Une condamnation pour "vol avec violence"
Manuela Gonzalez se met alors en couple avec Michel, un bijoutier de trente ans son aîné. Peu après, l'homme est retrouvé inanimé sur le sol par une voisine. Il a avalé un puissant anxiolytique. Il accuse Manuela. Elle avoue avoir pilé des somnifères dans son thé pour lui soutirer des chèques, pour un montant de 84 000 euros. Elle plaide "un acte désespéré pour nourrir" sa fille, relate Paris Match. Elle est condamnée à deux ans de prison avec sursis pour "vol avec violence".
Après ces déboires judiciaires, Manuela Gonzalez rencontre François, gérant de bar. Mais, un soir d'avril 1989, au terme de trois ans de vie commune, Manuela découvre le corps inanimé de son compagnon, asphyxié dans sa voiture garée dans le garage. L'homme a en plus avalé des médicaments. Manuela Gonzalez évoque un homme dépressif. Les proches de François donnent une autre version. Eux décrivent un homme heureux mais qui craignait sa compagne. Finalement, l'enquête conclut à un suicide.

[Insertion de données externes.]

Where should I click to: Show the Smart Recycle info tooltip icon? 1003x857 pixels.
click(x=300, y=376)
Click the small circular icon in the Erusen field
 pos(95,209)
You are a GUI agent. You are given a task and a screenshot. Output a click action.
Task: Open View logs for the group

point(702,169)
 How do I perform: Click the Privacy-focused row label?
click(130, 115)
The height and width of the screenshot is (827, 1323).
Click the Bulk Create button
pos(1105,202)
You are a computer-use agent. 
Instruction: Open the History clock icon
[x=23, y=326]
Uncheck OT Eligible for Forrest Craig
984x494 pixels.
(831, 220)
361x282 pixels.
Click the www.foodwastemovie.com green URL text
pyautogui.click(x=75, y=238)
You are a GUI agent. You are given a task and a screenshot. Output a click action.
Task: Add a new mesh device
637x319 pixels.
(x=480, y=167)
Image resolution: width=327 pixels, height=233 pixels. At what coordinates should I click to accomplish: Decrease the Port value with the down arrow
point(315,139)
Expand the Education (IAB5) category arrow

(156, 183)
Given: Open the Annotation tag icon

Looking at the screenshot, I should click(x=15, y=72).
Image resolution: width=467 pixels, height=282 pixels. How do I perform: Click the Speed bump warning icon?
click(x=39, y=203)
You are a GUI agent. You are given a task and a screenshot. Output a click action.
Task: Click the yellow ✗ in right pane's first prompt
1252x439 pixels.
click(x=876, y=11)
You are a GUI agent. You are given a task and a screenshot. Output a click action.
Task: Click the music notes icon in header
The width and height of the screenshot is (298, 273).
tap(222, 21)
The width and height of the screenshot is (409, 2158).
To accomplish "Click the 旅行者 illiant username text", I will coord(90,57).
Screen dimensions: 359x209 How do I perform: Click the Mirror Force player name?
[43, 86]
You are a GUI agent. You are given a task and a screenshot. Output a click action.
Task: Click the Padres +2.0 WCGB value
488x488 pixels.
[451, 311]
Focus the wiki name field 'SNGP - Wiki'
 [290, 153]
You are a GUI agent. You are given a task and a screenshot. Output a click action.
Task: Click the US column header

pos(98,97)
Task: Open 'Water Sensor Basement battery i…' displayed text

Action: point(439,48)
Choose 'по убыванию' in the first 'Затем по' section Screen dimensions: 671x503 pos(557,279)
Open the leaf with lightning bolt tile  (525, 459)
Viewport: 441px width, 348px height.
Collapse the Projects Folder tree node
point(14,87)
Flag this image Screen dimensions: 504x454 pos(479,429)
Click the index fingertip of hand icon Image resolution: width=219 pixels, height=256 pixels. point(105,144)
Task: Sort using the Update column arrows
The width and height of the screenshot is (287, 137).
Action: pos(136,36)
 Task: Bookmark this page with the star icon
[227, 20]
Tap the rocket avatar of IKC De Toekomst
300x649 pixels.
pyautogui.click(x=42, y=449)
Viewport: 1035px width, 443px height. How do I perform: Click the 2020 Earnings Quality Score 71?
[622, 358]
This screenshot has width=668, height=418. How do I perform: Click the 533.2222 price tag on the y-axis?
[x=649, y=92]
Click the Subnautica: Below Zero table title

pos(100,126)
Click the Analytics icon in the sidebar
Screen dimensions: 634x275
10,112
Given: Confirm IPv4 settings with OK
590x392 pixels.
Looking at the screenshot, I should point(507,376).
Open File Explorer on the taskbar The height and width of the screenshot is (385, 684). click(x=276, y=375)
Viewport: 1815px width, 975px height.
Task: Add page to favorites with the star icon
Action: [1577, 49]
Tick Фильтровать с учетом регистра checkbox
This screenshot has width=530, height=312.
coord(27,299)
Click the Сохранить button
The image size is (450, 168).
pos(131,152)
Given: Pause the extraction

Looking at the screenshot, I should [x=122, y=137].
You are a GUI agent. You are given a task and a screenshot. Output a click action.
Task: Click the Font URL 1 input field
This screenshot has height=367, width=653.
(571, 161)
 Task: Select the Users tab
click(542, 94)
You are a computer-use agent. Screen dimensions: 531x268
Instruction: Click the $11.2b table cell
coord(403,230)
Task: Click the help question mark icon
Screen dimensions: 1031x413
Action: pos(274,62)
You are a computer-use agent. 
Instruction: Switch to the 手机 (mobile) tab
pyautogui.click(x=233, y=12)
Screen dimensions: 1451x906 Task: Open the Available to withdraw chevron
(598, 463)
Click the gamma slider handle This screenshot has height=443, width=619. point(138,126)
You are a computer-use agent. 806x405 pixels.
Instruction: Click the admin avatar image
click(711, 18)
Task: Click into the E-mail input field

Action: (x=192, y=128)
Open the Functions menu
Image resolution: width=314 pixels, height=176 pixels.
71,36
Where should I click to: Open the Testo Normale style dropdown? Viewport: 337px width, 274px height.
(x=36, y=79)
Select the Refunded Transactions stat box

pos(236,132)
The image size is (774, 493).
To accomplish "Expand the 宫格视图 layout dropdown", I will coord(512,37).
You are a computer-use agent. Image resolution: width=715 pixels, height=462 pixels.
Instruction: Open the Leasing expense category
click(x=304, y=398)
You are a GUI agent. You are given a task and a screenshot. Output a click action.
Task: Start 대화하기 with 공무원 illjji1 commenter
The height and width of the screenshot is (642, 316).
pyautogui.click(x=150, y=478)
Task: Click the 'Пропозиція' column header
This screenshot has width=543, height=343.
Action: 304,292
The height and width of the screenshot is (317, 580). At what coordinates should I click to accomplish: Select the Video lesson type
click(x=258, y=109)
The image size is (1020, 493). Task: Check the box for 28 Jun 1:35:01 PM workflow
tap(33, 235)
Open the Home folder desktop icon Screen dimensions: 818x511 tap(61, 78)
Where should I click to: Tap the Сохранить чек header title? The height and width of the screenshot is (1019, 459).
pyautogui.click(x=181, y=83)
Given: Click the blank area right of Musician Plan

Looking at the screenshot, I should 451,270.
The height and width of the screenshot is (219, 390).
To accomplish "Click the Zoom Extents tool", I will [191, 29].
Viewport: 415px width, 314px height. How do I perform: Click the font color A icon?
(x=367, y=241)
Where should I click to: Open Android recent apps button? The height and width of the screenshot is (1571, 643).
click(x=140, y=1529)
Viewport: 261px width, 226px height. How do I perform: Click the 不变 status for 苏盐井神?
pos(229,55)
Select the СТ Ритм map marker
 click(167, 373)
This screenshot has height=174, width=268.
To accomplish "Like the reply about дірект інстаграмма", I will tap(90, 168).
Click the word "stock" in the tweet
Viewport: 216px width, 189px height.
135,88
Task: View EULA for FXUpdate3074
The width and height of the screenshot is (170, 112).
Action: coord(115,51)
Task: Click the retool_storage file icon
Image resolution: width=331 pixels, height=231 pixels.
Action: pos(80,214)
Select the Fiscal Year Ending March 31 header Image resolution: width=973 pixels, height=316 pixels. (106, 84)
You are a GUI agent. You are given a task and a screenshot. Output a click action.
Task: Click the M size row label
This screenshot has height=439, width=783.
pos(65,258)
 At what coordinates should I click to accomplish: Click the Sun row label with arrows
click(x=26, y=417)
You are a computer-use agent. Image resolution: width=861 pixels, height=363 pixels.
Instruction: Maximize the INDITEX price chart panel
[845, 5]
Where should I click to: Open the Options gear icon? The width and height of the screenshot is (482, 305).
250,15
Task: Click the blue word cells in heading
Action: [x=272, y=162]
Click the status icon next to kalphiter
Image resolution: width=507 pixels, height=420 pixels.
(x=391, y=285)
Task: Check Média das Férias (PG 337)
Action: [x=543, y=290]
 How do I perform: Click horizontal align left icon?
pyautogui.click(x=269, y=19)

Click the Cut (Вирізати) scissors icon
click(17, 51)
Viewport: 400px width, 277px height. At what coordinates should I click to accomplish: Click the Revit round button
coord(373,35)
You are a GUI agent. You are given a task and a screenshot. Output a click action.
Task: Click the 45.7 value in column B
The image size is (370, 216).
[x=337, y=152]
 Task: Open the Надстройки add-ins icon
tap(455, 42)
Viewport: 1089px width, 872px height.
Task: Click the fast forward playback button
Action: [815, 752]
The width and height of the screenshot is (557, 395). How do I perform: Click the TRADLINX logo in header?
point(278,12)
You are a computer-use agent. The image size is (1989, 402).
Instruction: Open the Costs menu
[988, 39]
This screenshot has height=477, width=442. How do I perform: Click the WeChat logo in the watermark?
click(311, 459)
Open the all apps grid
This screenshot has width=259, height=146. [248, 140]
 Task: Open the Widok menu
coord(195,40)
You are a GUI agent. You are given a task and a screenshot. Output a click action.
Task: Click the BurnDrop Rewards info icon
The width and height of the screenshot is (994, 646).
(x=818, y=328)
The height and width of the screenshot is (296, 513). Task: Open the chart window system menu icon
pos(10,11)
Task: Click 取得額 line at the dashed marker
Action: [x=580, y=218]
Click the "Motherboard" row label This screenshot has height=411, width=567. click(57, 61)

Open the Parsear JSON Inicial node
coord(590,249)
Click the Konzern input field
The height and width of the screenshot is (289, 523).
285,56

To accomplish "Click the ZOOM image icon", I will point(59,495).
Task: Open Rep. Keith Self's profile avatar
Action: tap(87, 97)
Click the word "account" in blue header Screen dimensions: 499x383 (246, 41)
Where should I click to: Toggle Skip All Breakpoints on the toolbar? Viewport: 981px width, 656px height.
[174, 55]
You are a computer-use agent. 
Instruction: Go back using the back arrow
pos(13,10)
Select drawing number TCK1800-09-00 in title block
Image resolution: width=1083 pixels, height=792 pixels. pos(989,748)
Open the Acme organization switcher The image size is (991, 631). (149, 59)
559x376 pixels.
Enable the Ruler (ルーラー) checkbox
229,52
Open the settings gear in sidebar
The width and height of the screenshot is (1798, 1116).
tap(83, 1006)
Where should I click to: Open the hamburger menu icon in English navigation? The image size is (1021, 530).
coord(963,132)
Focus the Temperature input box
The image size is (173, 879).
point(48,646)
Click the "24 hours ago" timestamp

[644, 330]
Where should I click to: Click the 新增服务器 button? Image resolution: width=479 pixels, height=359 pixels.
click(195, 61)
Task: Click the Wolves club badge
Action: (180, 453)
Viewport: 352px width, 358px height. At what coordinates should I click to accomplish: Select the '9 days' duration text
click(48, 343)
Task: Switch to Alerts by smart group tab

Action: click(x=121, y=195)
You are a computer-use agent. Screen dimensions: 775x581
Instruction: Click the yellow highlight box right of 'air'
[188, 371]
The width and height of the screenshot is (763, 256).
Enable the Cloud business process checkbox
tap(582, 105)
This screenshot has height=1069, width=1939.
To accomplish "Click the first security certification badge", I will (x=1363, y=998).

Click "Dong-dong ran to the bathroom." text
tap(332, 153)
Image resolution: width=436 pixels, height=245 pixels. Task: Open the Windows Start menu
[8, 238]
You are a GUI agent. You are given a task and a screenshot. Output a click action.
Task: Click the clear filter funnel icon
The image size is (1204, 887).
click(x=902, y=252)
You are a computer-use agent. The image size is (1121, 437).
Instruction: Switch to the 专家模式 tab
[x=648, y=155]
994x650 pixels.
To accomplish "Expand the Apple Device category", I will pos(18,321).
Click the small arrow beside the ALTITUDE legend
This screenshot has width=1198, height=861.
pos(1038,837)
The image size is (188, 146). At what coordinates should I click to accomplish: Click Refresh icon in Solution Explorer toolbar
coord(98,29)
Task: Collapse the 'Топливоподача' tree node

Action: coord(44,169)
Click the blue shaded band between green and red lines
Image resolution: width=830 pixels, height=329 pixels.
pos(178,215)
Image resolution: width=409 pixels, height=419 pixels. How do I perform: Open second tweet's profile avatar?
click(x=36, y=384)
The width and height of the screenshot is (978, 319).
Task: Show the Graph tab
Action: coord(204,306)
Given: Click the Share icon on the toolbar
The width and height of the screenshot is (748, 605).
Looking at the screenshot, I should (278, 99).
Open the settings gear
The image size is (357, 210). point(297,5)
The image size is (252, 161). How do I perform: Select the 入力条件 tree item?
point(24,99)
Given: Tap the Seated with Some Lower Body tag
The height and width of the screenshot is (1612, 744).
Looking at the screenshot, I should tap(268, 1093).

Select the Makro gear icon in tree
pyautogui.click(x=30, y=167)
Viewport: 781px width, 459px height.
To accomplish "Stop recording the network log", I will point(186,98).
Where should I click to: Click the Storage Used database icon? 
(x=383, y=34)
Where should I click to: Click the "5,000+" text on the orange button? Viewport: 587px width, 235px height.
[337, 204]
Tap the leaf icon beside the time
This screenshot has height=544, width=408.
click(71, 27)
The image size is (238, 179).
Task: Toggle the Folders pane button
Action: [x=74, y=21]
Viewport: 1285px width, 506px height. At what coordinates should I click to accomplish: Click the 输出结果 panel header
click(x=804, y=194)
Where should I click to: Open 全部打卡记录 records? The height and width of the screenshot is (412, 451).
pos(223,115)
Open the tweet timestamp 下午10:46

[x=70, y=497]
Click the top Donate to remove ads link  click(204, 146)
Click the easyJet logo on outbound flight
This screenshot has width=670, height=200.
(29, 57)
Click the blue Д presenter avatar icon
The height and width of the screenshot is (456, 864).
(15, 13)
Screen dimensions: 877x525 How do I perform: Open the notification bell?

Une série d'évènements déroutants. Mais invoquer le passé est "insupportable pour la présomption d'innocence", s'agace Ronald Gallo, avocat de Manuela Gonzalez, au micro de France 3. Pendant sa liberté, l'accusée est retournée auprès de sa fille. Elle a profité de son nouveau statut de grand-mère et s'est occupée de ses parents malades. Maintenant, elle espère "être enfin entendue", selon son avocat. Le verdict est attendu le 31 mai.